David Leitch is one of those handful of directors to be continually blessed with big Hollywood budgets to realize his ambitious action-movie dreams. A former stunt man who knows how to stage a fight so that it’s more interesting than exciting, he personifies the kind of cinematic mindset that feels all the technical tools at his disposal must be exploited effectively in order to realize a sustained entertainment vision, which goes without saying. In his case, this vision is the depiction of brutality that no one could ever take seriously, but at least in Deadpool2 he was working with a parody of the overblown superhero franchise that has dominated Hollywood for two decades. Bullet Train, loosely based on a novel by Japanese writer Kotaro Isaka, seems to have no subtext whatsoever. It is what it is—a garish, ultra-violent, impossibly convoluted exercise in snarky attitude and criminal preposterousness.

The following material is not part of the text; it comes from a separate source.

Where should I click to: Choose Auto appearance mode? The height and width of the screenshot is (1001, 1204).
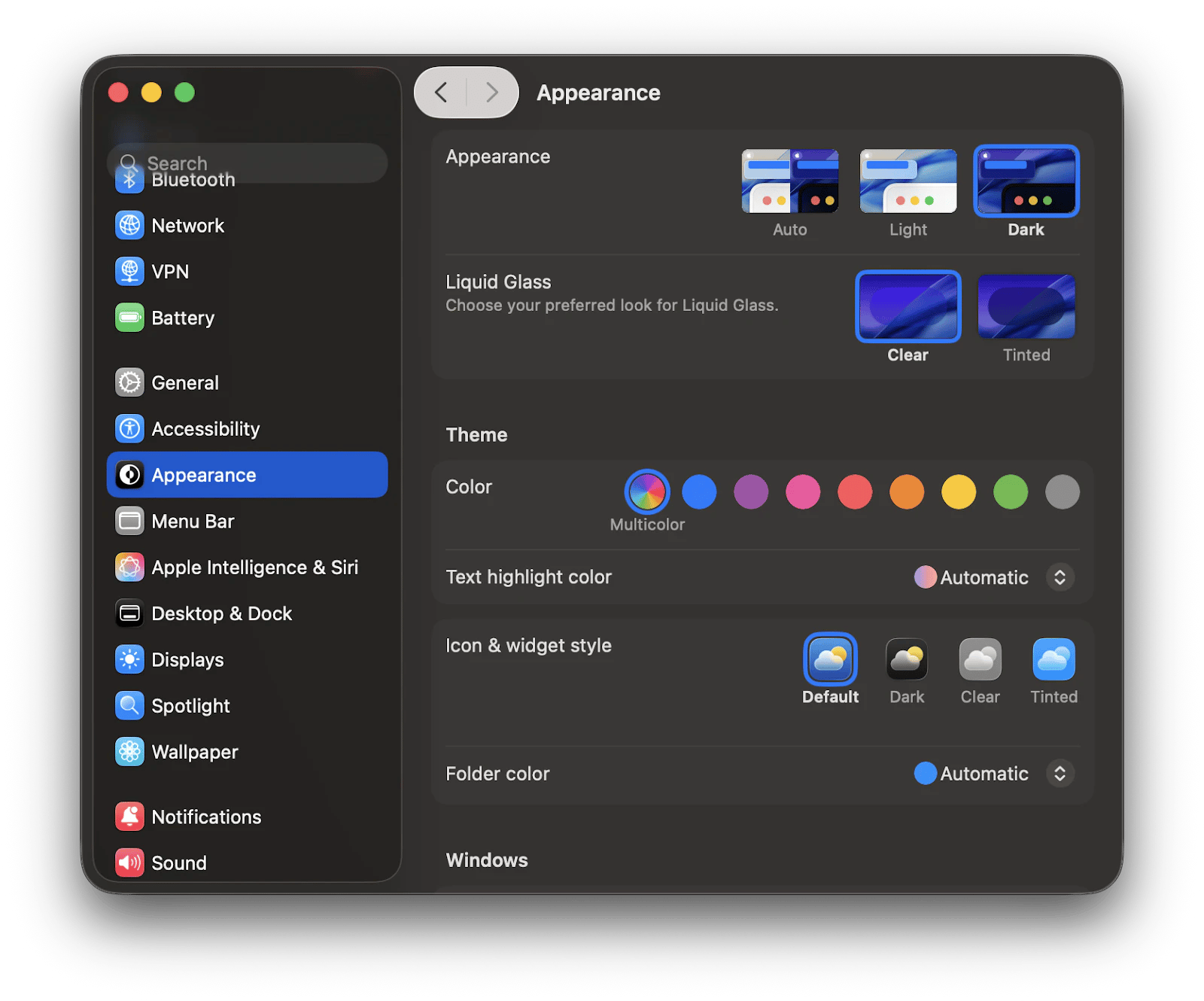click(x=789, y=181)
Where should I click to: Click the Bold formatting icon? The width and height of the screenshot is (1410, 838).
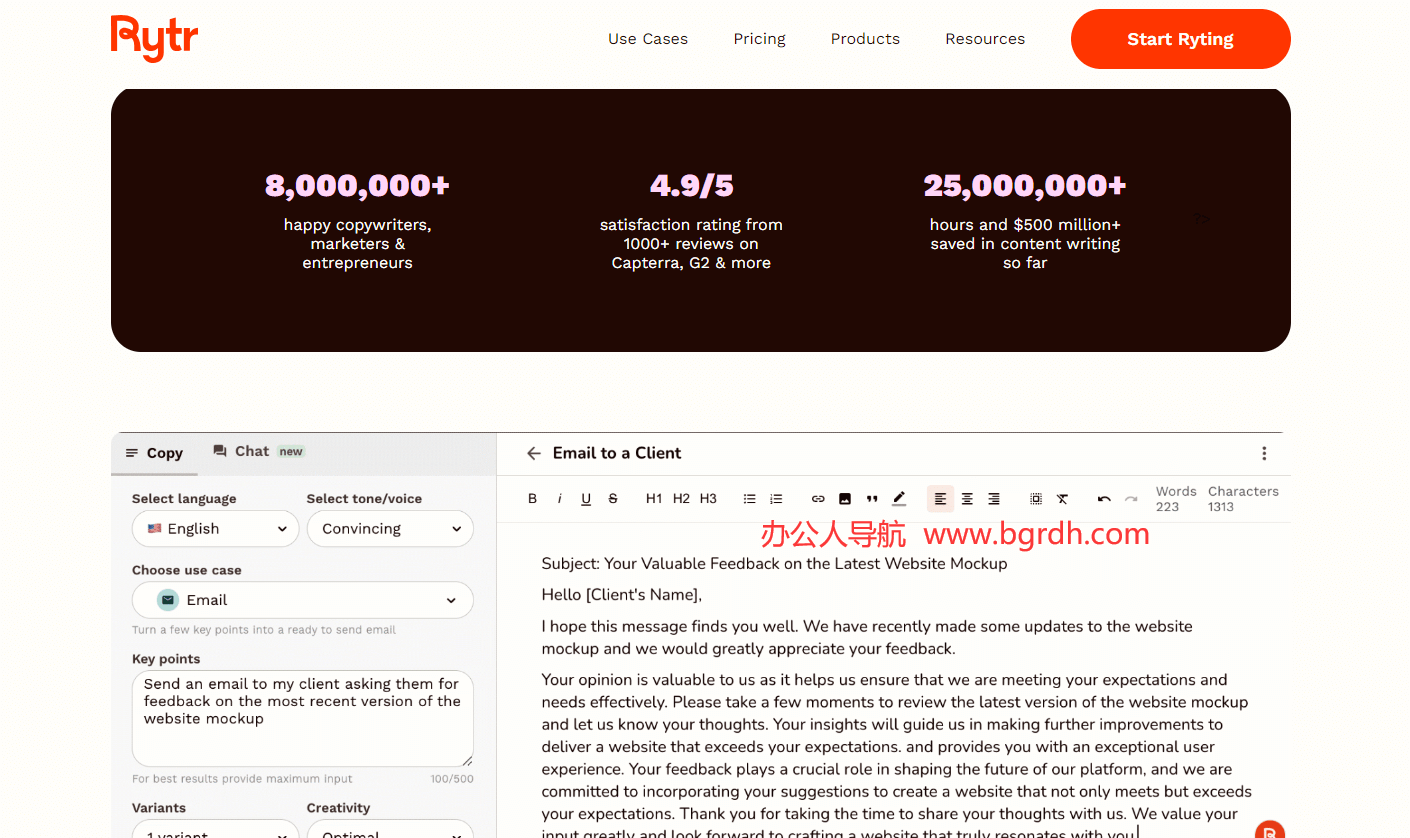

If the movie succeeds, at least half the credit should go to Brad Pitt, who seems fully invested in the stupid story mainly because it fits into his wheelhouse so perfectly. Pitt plays Ladybug, a hired assassin who, following a long layoff due to a traumatic injury and months of therapy, decides to become a different kind of hit man, one with a zest for life and a more forgiving philosophy. Obviously, his handler, Maria (Sandra Bullock, in a performance that is literally phoned in), doesn’t see this as being helpful, but she gives him a fairly easy assignment on his first day back: Retrieve a briefcase that is being transported on the titular high-speed express from Tokyo to Kyoto. “I don’t need the gun,” Ladybug says when he picks up his assignment package. “Take the gun,” says Maria.
And, of course, he needs the gun. The briefcase is apparently filled with lots of money that two other assassins (Aaron Taylor-Johnson, Brian Tyree Henry) were supposed to deliver in a ransom deal but are keeping for themselves. There are a number of other shady but colorful types on the train eager to not only secure the briefcase, but dispose of Ladybug, since each one seems to have something against him. These various agenda do a deal on Ladybug’s head that Pitt conveys with his patented confused dude sensibility, constantly asking his opponents as they attempt to shoot, stab, or beat him, “What’s your problem?”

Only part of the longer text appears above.